- [Exercise] Take the data below. Output it exactly from its first line through the line containing "You are a computer-use".
---------- Task input
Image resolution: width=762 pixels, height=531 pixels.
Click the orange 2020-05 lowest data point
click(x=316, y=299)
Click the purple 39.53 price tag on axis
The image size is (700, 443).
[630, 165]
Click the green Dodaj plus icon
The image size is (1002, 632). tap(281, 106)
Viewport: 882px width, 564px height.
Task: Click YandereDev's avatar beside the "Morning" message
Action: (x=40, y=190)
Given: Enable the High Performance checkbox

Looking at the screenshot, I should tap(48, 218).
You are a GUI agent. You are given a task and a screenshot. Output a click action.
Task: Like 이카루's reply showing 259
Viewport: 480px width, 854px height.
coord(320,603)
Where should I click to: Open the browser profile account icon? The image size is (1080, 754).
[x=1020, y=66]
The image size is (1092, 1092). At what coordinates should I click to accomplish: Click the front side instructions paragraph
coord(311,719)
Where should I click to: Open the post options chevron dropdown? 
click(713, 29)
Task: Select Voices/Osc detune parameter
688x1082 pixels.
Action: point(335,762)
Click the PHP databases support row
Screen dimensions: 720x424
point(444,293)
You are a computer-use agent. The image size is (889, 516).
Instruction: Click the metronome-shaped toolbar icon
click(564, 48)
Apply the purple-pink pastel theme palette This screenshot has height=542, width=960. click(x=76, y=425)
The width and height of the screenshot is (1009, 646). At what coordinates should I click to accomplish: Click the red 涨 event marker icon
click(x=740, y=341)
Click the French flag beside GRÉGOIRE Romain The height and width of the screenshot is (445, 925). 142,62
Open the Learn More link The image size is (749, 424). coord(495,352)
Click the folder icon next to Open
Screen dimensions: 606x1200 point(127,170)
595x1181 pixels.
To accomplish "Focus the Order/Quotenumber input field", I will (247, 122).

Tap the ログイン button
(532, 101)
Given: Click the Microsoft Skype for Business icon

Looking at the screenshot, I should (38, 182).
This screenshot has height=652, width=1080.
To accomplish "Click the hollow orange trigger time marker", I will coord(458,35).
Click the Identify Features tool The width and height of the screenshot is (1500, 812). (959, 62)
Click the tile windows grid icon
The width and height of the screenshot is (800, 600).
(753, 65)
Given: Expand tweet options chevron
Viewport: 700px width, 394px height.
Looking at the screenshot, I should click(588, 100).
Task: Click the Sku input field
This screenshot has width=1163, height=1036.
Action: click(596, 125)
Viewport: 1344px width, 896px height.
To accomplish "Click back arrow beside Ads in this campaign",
--------------------
- [Solution below]
Image resolution: width=762 pixels, height=531 pixels.
Click the orange 2020-05 lowest data point
click(x=316, y=299)
Click the purple 39.53 price tag on axis
The image size is (700, 443).
[630, 165]
Click the green Dodaj plus icon
The image size is (1002, 632). tap(281, 106)
Viewport: 882px width, 564px height.
Task: Click YandereDev's avatar beside the "Morning" message
Action: (x=40, y=190)
Given: Enable the High Performance checkbox

Looking at the screenshot, I should tap(48, 218).
You are a GUI agent. You are given a task and a screenshot. Output a click action.
Task: Like 이카루's reply showing 259
Viewport: 480px width, 854px height.
coord(320,603)
Where should I click to: Open the browser profile account icon? The image size is (1080, 754).
[x=1020, y=66]
The image size is (1092, 1092). At what coordinates should I click to accomplish: Click the front side instructions paragraph
coord(311,719)
Where should I click to: Open the post options chevron dropdown? 
click(713, 29)
Task: Select Voices/Osc detune parameter
688x1082 pixels.
Action: point(335,762)
Click the PHP databases support row
Screen dimensions: 720x424
point(444,293)
You are a computer-use agent. The image size is (889, 516).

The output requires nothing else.